Il dolore si insinuò sotto la pelle, tracciando un solco immaginario nei tessuti, strappando le vene e lacerando le fibre, mentre il suo avambraccio restava intatto. Ingoiò la sofferenza fisica dentro di sé, serrando le labbra. Io lo voglio di più. Lo strazio percorse un viaggio incandescente, dal polso alla spalla, scavando come una lancia fino al cuore, che accelerò, impazzito. Quando le prime linee scure si dipanarono sull’epidermide, non riuscì a frenare un sorriso disperato. Il Marchio, simbolo dell’unico voto che aveva scelto nella sua vita, era impresso su di lei, all’interno di lei, irreversibile, incancellabile, il distintivo che avrebbe esibito per riconquistare il suo libero arbitrio, la sua libertà, il mondo. Non le restava nient’altro che Lui, non c’era niente di più importante che Lui.

Lo giuro sul mio sangue, sulla mia vita, sul mio onore.

Lo giuro sul mio sangue, sulla mia vita.

Lo giuro sulla mia vita.

 

Si ritrovarono dispersi nella macchia di arbusti che avrebbe protetto il loro cammino fino al punto in cui si sarebbero congedati gli uni dagli altri.
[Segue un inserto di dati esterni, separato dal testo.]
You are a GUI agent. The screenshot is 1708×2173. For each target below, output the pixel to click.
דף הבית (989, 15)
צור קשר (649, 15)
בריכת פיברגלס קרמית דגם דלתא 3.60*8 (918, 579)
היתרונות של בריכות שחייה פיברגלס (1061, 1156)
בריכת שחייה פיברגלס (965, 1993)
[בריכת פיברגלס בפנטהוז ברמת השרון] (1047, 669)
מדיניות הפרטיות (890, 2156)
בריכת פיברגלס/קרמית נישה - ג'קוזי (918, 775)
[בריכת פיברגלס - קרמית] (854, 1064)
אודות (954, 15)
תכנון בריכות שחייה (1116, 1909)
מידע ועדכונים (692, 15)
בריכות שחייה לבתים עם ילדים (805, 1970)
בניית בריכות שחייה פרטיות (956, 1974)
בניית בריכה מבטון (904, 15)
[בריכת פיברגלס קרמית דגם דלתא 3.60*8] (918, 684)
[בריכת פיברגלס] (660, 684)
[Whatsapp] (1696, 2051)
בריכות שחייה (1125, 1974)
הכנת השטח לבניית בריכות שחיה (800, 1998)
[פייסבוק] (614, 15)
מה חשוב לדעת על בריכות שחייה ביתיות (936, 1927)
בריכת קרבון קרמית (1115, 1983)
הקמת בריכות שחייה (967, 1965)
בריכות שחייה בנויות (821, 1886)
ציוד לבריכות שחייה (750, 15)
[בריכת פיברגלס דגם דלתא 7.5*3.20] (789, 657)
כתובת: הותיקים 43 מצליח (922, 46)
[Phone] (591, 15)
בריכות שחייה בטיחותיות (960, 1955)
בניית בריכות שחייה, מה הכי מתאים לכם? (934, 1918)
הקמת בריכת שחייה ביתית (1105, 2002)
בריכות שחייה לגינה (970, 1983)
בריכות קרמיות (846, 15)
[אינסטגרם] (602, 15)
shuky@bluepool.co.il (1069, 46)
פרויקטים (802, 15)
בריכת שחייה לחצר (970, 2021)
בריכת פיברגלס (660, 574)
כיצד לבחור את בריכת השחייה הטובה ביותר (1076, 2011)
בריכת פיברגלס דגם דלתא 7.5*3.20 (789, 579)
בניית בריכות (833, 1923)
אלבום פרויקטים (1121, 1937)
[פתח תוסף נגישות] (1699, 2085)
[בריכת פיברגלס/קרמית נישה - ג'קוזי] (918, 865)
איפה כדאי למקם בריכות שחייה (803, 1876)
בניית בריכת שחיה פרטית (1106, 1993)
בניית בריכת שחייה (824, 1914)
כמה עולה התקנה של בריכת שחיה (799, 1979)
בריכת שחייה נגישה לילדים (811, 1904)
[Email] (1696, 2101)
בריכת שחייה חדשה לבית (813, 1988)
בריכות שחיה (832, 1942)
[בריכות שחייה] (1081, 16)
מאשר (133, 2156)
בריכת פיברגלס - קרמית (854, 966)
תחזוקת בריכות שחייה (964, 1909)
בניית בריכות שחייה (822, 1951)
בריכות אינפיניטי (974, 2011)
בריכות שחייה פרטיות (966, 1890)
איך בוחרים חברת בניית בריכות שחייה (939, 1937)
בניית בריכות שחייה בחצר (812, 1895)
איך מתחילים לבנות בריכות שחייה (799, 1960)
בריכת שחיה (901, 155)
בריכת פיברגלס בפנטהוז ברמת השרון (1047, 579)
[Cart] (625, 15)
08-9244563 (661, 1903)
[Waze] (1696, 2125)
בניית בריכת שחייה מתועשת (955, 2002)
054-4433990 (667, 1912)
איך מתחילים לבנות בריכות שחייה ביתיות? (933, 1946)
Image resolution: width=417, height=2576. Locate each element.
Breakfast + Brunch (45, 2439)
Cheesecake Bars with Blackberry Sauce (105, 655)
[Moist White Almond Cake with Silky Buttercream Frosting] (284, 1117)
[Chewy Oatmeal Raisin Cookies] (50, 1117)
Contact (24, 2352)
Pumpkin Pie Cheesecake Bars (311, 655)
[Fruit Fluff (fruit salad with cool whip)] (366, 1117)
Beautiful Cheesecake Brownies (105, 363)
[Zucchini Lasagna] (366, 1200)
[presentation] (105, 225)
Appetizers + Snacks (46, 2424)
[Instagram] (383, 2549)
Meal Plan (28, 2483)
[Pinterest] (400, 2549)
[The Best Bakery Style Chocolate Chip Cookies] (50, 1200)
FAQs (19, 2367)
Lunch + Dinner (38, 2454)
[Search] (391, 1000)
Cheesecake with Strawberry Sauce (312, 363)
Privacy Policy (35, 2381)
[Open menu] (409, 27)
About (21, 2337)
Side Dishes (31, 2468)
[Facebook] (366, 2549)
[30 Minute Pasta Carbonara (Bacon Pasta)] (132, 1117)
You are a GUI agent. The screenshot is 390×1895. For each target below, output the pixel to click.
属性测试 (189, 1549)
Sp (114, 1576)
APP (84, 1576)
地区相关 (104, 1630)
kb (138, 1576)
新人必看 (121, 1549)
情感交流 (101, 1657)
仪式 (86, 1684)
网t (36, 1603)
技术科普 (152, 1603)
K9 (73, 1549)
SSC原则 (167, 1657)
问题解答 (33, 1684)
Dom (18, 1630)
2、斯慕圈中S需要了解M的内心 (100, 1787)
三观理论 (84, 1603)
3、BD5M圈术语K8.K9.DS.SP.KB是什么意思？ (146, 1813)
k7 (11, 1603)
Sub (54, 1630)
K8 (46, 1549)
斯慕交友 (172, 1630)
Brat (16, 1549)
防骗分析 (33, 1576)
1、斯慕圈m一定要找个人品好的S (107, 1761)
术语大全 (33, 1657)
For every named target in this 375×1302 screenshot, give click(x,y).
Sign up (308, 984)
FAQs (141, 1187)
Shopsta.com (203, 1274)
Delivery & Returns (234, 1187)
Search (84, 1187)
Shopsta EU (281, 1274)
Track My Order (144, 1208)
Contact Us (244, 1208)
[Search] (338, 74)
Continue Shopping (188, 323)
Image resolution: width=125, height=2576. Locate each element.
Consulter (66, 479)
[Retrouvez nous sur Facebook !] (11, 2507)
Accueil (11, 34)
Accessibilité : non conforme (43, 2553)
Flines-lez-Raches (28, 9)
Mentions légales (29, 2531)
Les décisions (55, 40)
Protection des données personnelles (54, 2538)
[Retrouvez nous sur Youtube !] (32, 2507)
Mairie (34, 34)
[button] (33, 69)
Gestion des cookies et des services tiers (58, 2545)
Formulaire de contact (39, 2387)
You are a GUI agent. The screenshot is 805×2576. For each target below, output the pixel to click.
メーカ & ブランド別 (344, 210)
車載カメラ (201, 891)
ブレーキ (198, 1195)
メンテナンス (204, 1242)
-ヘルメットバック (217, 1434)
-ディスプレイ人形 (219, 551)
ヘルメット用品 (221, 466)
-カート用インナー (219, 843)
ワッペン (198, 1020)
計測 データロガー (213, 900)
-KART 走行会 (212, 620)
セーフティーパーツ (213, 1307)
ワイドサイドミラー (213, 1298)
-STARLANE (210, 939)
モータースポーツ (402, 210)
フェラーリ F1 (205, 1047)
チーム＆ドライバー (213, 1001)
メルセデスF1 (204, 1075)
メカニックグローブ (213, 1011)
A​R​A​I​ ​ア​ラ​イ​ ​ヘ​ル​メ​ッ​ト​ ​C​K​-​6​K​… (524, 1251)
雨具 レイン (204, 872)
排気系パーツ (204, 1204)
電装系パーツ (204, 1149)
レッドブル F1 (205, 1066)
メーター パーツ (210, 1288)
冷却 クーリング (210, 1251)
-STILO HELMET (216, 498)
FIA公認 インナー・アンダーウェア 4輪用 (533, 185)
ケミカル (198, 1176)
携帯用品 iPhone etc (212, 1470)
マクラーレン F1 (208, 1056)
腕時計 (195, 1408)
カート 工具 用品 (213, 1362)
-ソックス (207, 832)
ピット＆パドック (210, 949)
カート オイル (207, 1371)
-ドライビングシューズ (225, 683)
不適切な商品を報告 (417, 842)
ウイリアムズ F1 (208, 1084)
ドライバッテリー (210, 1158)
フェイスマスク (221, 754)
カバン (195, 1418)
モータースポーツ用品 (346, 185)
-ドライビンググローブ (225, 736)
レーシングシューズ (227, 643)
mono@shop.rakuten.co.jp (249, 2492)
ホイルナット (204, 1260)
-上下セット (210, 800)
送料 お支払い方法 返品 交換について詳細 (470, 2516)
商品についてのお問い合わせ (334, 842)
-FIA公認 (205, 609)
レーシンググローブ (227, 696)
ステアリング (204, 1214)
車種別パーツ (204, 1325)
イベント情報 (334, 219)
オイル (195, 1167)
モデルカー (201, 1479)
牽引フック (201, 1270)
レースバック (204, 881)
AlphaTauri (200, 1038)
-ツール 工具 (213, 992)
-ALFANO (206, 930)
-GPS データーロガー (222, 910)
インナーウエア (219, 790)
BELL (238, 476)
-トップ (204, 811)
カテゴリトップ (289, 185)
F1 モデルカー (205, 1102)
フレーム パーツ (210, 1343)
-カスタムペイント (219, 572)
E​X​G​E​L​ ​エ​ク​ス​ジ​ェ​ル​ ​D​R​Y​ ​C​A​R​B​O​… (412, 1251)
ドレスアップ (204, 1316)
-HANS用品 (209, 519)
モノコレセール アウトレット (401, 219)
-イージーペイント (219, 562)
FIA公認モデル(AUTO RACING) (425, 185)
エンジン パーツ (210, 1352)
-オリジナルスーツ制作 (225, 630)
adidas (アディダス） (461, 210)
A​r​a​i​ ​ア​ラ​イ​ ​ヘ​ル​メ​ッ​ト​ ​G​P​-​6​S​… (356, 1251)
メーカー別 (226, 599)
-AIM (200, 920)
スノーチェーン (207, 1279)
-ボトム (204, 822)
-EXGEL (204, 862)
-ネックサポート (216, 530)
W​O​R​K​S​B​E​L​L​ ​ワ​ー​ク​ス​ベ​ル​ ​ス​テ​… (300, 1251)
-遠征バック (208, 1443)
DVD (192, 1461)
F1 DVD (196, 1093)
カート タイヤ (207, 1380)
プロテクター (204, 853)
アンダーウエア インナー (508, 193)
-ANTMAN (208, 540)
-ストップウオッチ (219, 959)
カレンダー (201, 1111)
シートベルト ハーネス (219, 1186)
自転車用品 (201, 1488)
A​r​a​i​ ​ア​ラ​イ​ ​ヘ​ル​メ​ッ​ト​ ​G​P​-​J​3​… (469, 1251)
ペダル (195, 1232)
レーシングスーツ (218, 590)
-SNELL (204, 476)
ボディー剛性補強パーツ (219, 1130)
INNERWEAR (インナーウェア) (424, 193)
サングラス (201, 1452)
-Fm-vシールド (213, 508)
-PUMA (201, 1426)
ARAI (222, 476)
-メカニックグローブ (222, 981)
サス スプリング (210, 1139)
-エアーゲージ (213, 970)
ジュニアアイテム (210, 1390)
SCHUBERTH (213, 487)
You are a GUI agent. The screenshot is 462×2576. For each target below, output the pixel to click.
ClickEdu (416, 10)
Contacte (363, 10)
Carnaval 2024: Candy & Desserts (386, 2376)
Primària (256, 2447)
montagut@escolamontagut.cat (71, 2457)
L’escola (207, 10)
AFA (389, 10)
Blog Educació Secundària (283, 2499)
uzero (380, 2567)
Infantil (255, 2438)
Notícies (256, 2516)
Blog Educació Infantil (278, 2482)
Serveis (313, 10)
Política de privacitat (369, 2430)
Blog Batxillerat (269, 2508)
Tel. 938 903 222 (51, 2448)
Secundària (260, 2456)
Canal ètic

Presto le istruzioni sarebbero arrivate attraverso il suggello e fino ad allora non avrebbero dovuto fare altro che attendere. Prepararsi e attendere. Erano stremati e ripercorsero il sentiero senza proferire parola. Il Marchio riposava su ognuno di loro, quieto, ma il dolore era ancora intenso.

“Da qui noi proseguiamo per un’altra strada”.

La voce di Lucius fu poco più che un mormorio e ad accoglierla trovò qualche occhiata sofferente.

Quanto più in alto vuoi costruire, più a fondo devi distruggere.

Bella incontrò gli occhi di Rodolphus, dritto accanto a Lucius. Neppure lui aveva emesso un lamento. Prima che voltasse le spalle per incamminarsi con gli altri tre compagni, lo richiamò.

“Lestrange”.

Solo uno dei due fratelli si voltò, ed era quello giusto.

Quanto più in alto vuoi costruire, più a fondo devi distruggere.

“Vieni con me”.

Non lo chiese, lo ordinò, a lui e a se stessa, con la stessa sgraziata prepotenza.

Si dileguarono in silenzio, nel silenzio Bella si lasciò condurre in un luogo che non conosceva, lasciò che lui li rinchiudesse entrambi tra le mura spesse dove il suo martirio si sarebbe infine consumato.

Fu lei a disfarsi del mantello per prima, poi dei nastri che stringevano il corsetto, evadendo un indumento alla volta dalla prigione di stoffa in cui era solita lasciarsi soffocare. Lui sembrava talmente stupito dal repentino cambiamento da non riuscire a muoversi ma tutto cambiò quando lo costrinse a sedere sul bordo del letto, montandogli addosso: a quel punto riemerse l’avidità che gli aveva letto negli occhi e poi fu troppo tardi per imporgli un freno. Si spogliò frettolosamente, respirando forte contro le sue forme mentre i loro corpi entravano in contatto, aprendo la bocca in un ansito animalesco non appena lei si lasciò toccare davvero, in profondità. Le entrò dentro senza cerimonie, spingendo privo di riguardi, mosso solo dal desiderio cieco che gli appannava la vista. Lei non si arrese subito, riuscì a tenerlo sotto di sé per qualche minuto, lottando con tutto il suo peso. Del resto, non ci si poteva aspettare che la bestia sacrificale si offrisse all’olocausto con eleganza. Quando lui la ribaltò sulla schiena, con un colpo feroce, si vendicò conficcando le unghie fin dove poteva, godendo del suo dolore e del piacere che, inesorabile, iniziava a ottunderle i sensi. Lui era più forte di quanto aveva creduto, anche più crudele. Pareva che volesse ucciderla, più che possederla. Non mostrò nessun tipo di pietà o esitazione e  accolse l’orgasmo sfogandolo in un morso nella sua carne.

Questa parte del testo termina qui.